__Material shown__.
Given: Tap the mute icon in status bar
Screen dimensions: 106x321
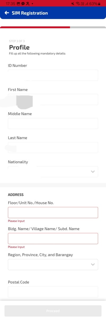Looking at the screenshot, I should (73, 4).
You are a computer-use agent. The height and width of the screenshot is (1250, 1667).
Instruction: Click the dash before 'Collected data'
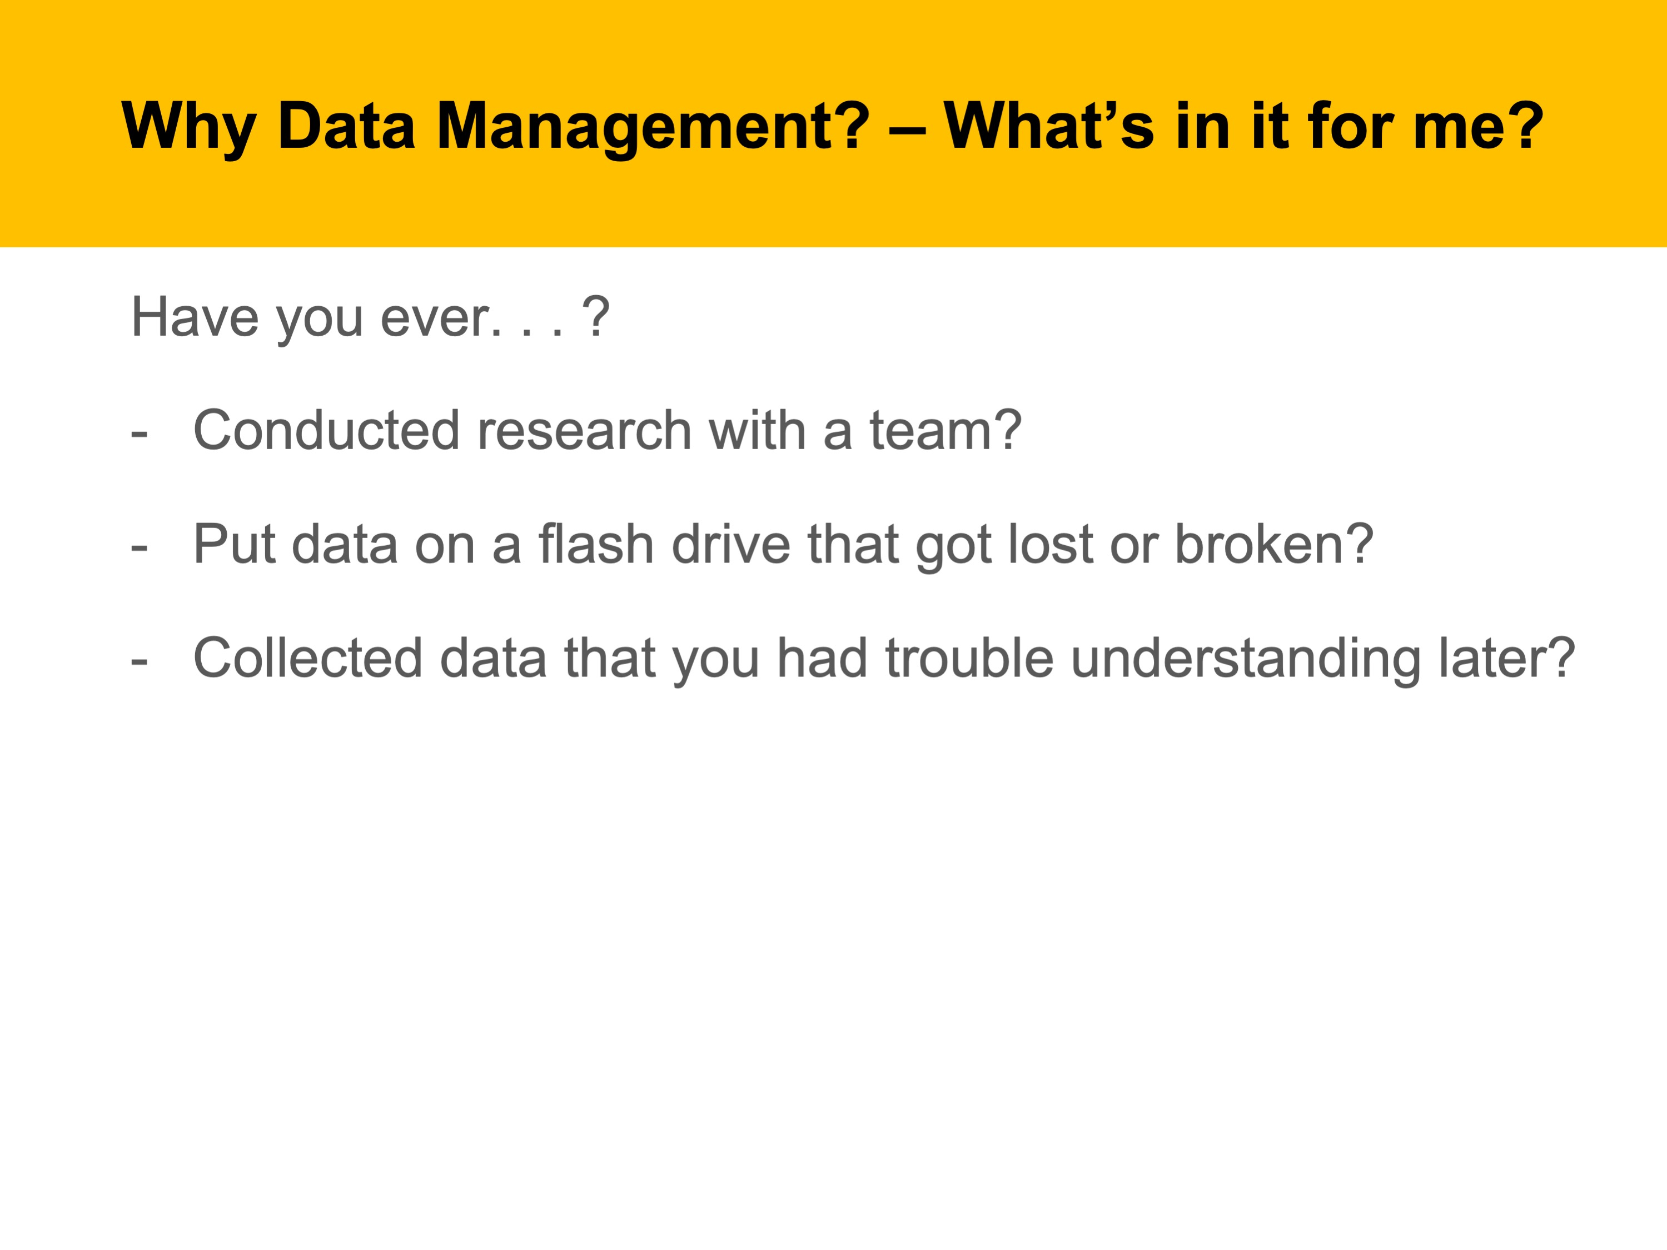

__Requirement__. Put the lines of the records above into a JSON list of strings, one string per line, skipping blank lines. Leave the pictures out.

__Complete response__.
[
  "Given: Tap the mute icon in status bar",
  "Screen dimensions: 106x321",
  "Looking at the screenshot, I should (73, 4).",
  "You are a computer-use agent. The height and width of the screenshot is (1250, 1667).",
  "Instruction: Click the dash before 'Collected data'"
]